— Begin Quoted text —
We can delete one or more items from a list using the keyword `del`. It can even delete the list entirely.

**Example 1**: `Keyword del`

In [16]:
# Deleting list items
my_list = ['p', 'r', 'o', 'b', 'l', 'e', 'm']

# delete one item
del my_list[2]

print(my_list)

# delete multiple items
del my_list[1:5]

print(my_list)

# delete entire list
del my_list

# Error: List not defined
print(my_list)

['p', 'r', 'b', 'l', 'e', 'm']
['p', 'm']


NameError: name 'my_list' is not defined

We can use `remove()` method to remove the given item or `pop()` method to remove an item at the given index. 

The `pop()` method removes and returns the last item if the index is not provided. This helps us implement lists as stacks (first in, last out data structure).

We can also use the clear() method to empty a list.
— End Quoted text —
The request –
List every keyword or method that the excerpt on deleting list items names as a way to remove items from a list.
— Begin Data section —
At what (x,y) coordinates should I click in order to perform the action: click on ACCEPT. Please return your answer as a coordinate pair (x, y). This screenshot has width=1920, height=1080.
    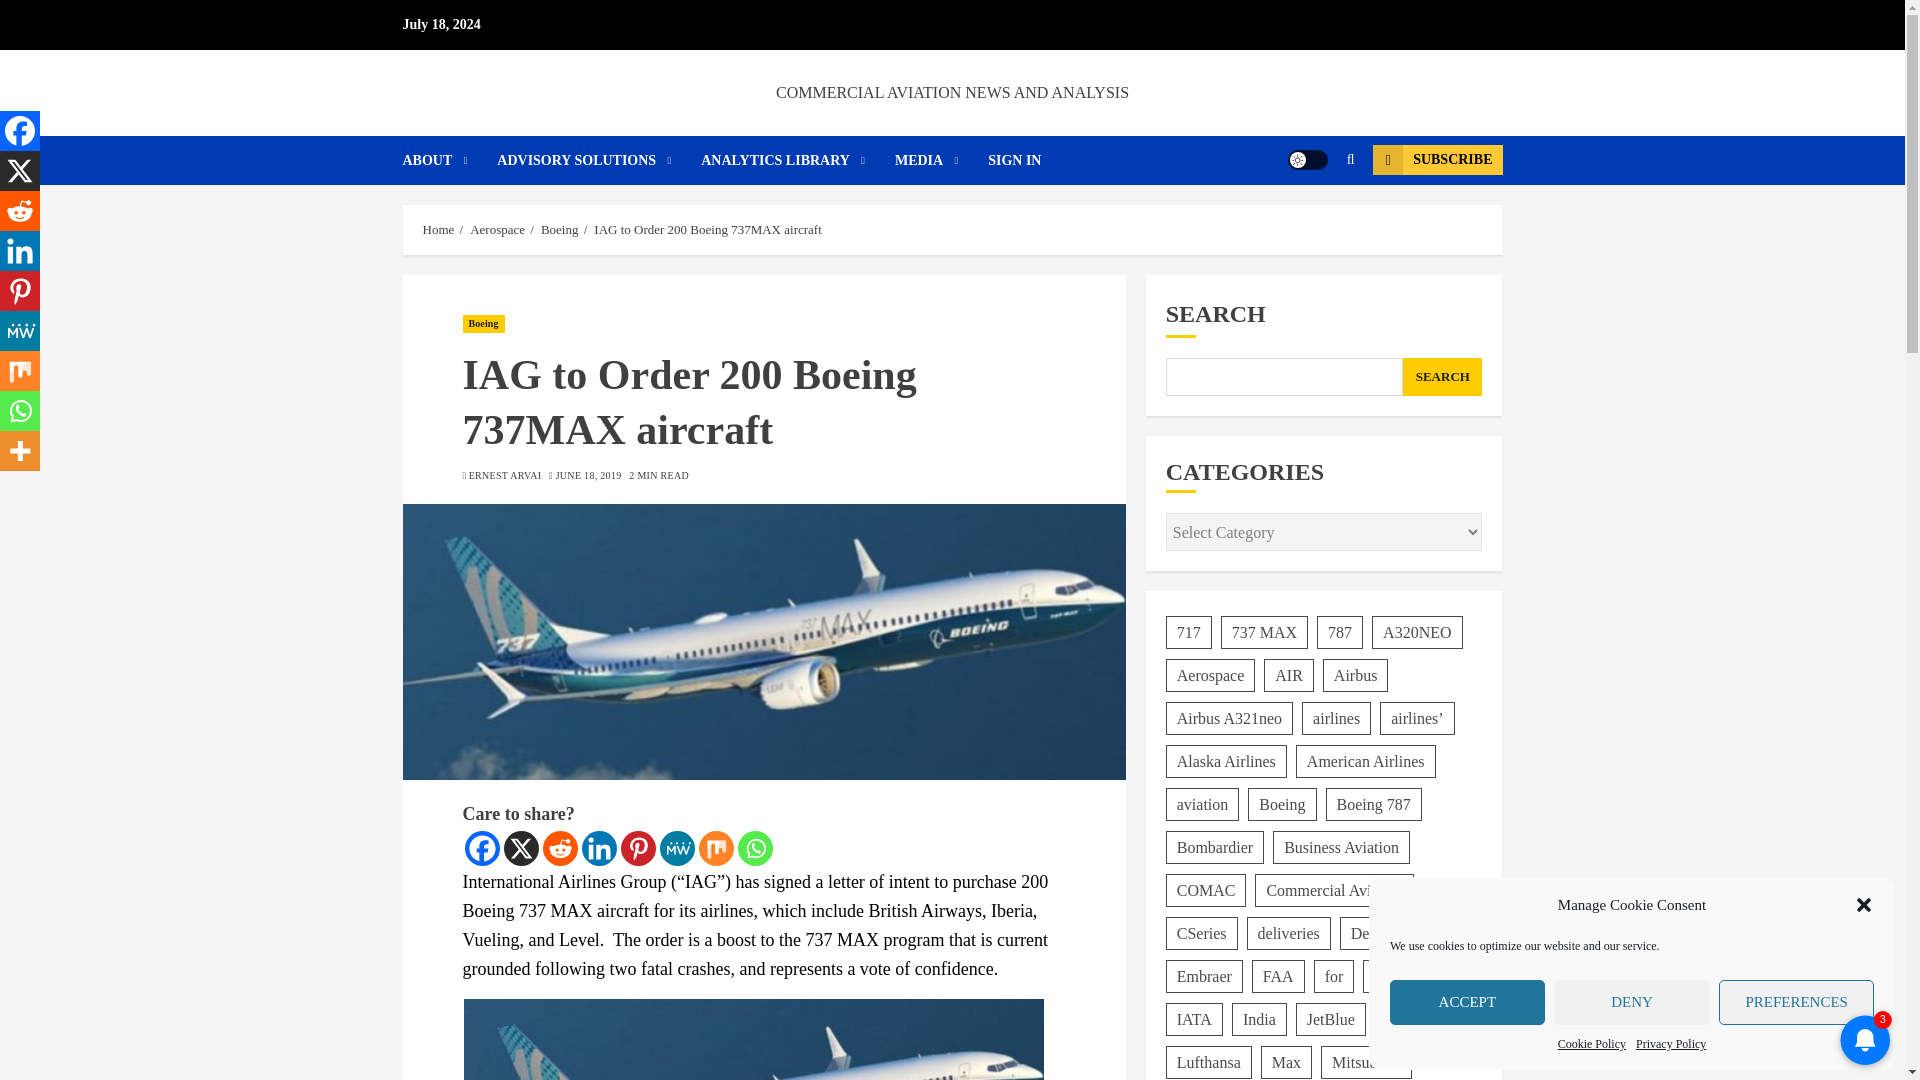
    Looking at the image, I should click on (1468, 1002).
— End Data section —
Exercise solution –
- `del`
- `remove()`
- `pop()`
- `clear()`